Listed records:
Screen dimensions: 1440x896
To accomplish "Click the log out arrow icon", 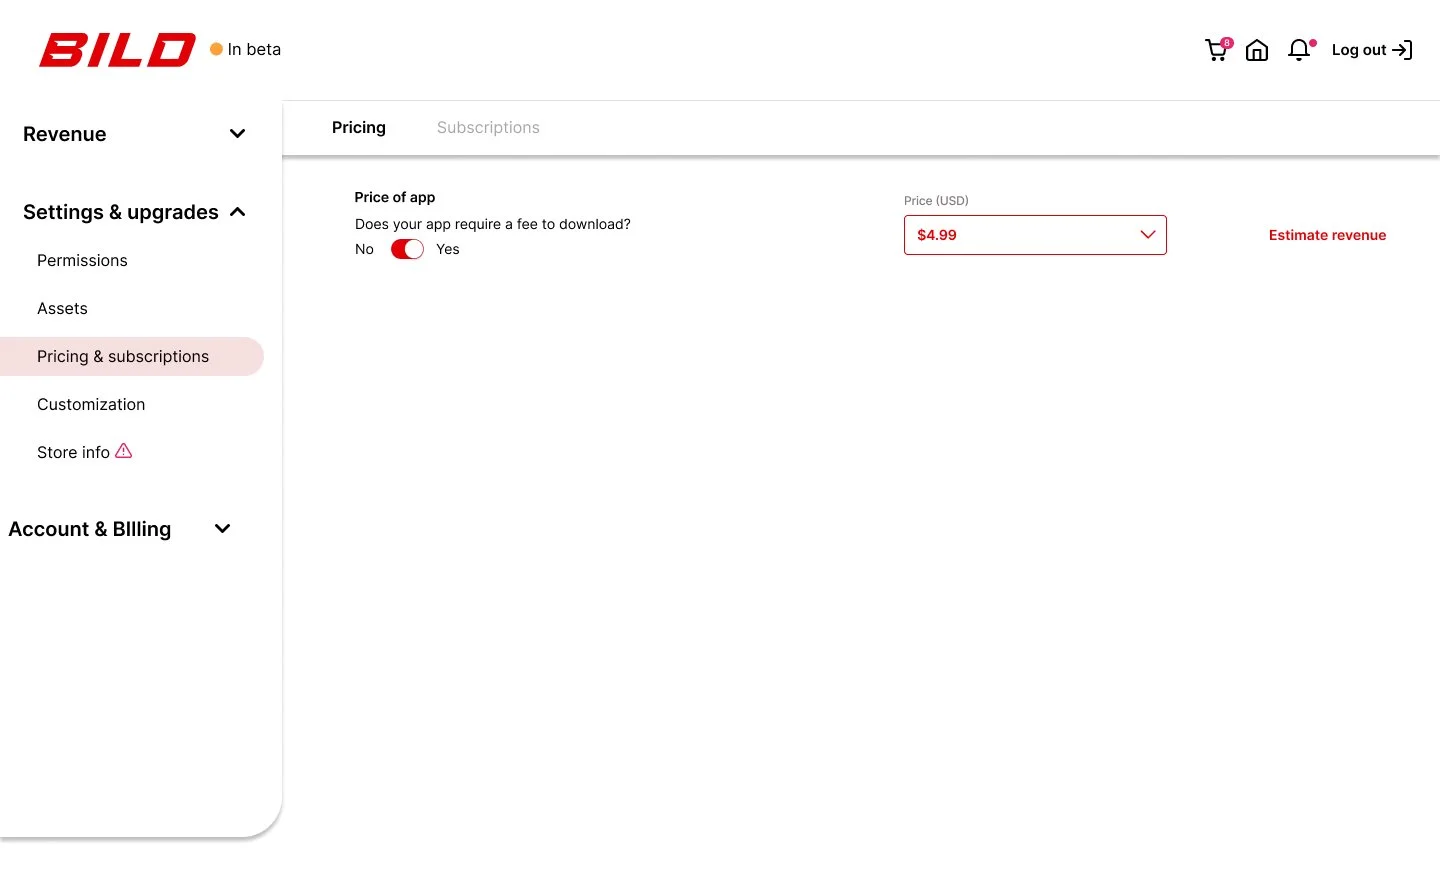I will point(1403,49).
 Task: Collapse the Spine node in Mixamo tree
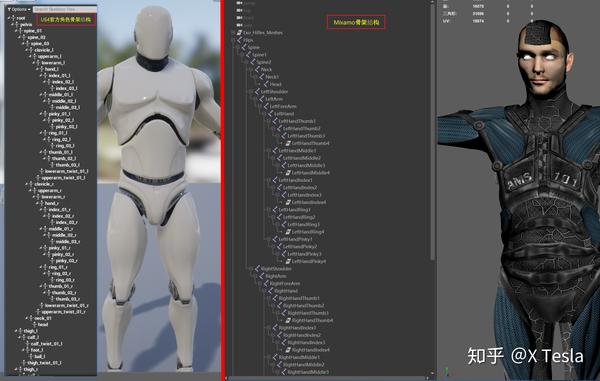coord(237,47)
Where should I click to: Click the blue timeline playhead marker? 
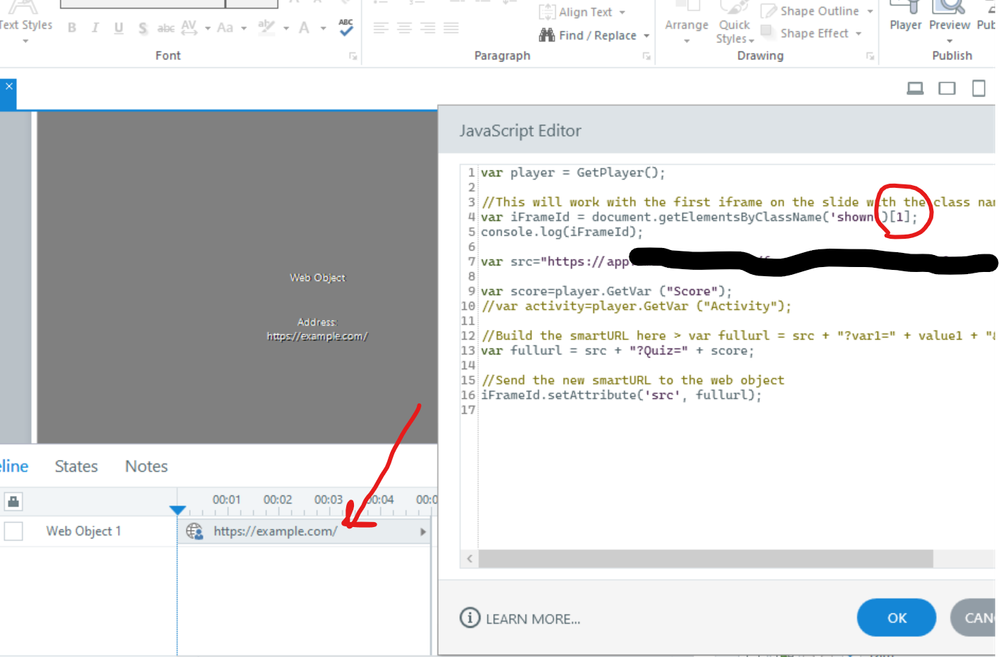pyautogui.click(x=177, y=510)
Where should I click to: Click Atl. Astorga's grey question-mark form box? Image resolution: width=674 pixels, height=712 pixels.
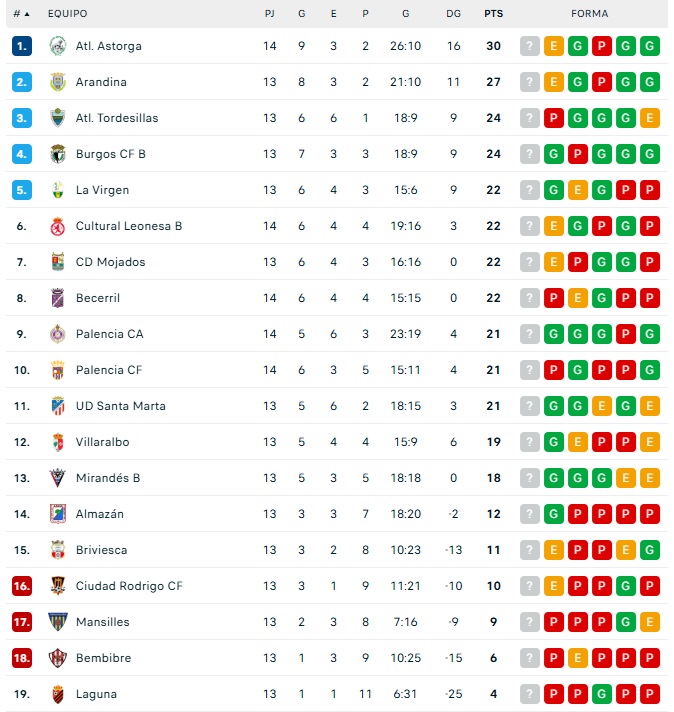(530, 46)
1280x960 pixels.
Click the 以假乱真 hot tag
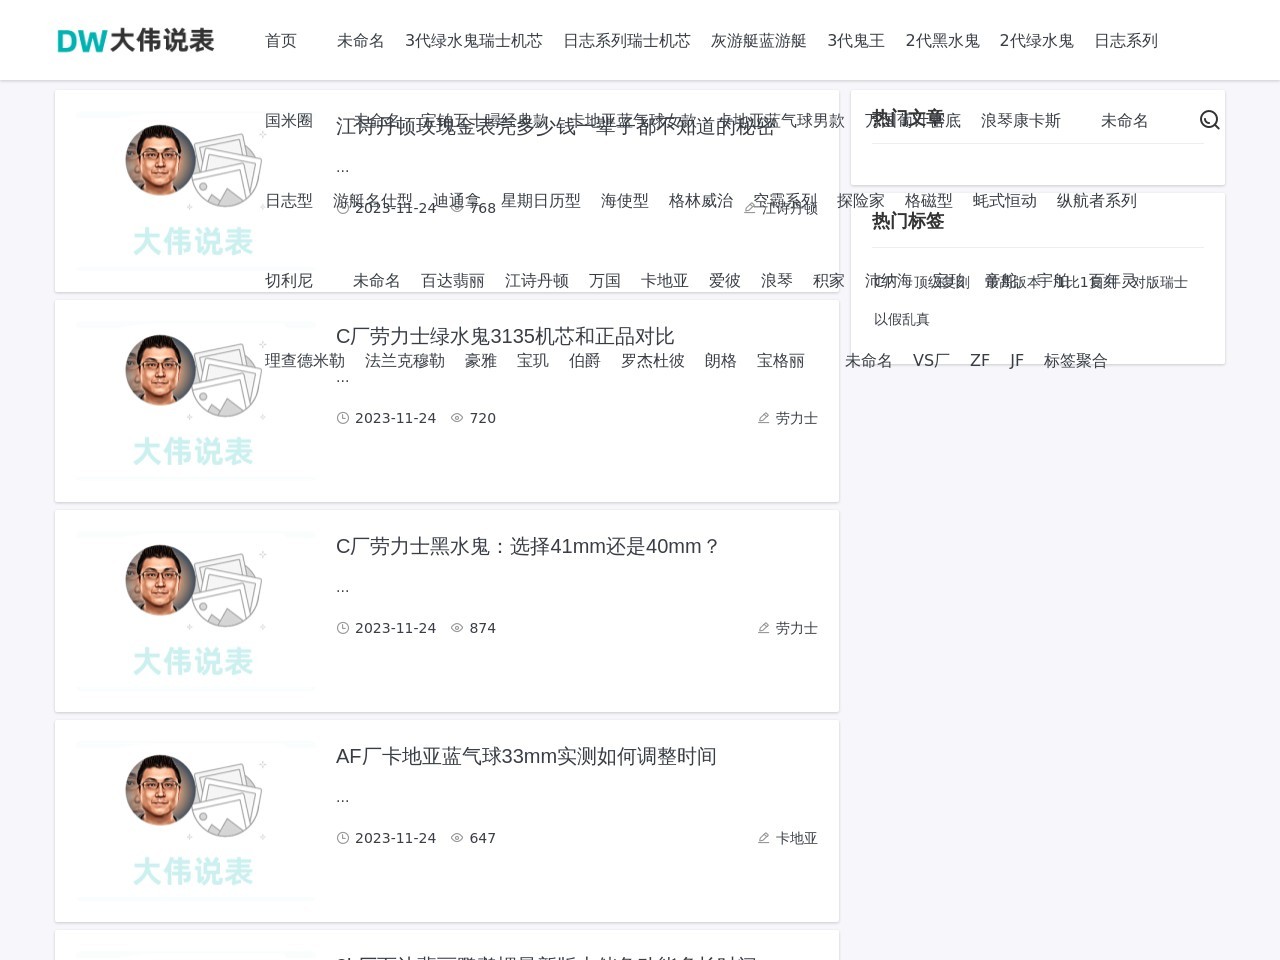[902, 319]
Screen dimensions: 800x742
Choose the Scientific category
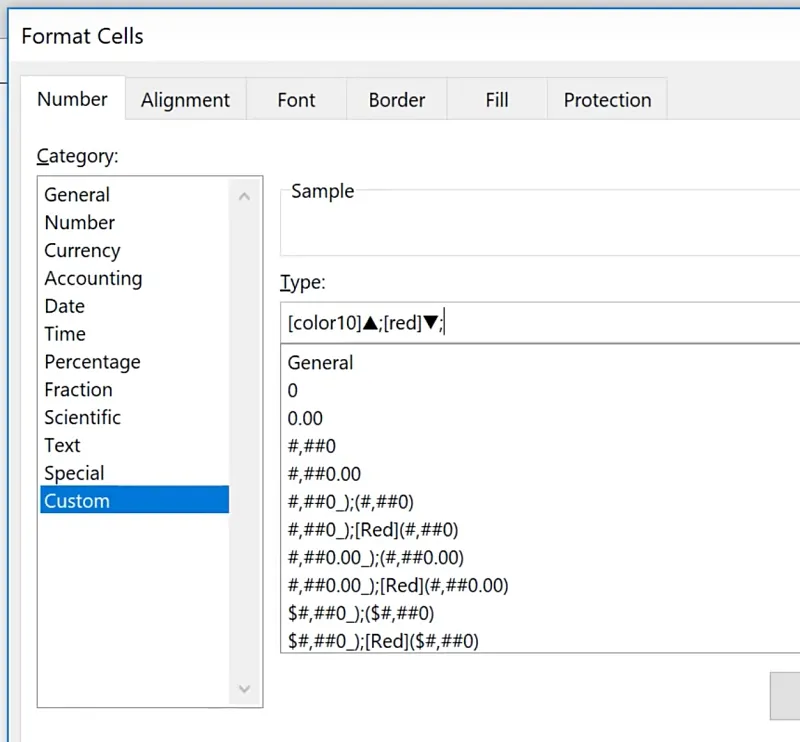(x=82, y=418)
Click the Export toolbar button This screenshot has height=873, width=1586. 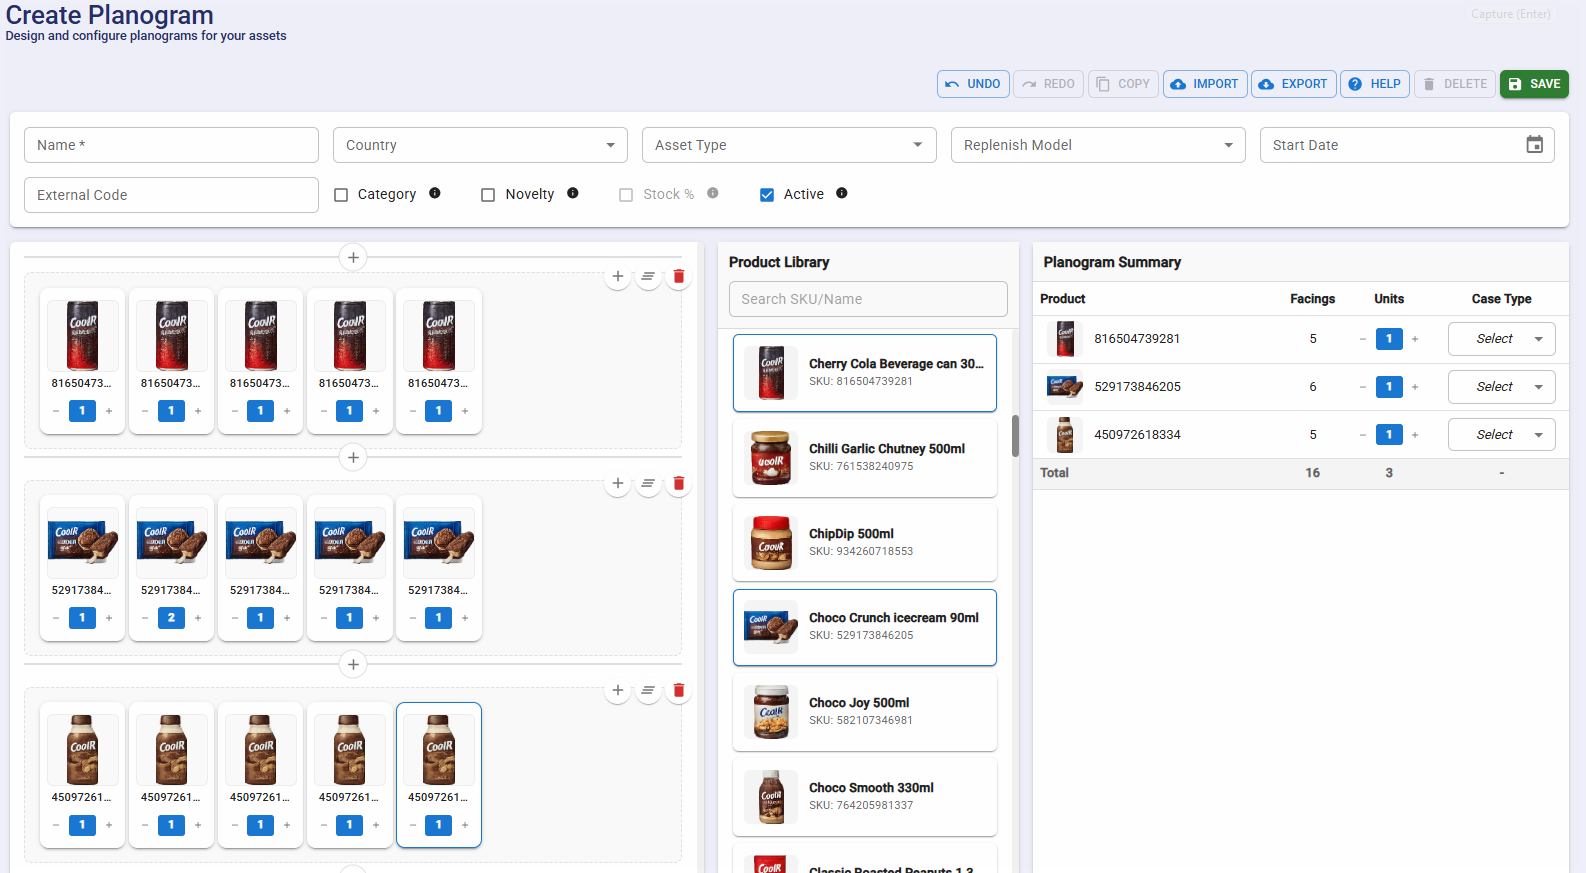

Task requirements:
Nothing but the lines from the one that contains "Click the 以假乱真 hot tag" through the last line of the records belongs in the answer, reproduced exactly, with no pictures.

Task solution:
Click the 以假乱真 hot tag
[902, 319]
Screen dimensions: 800x742
Choose the Scientific category
(x=82, y=418)
Click the Export toolbar button This screenshot has height=873, width=1586. 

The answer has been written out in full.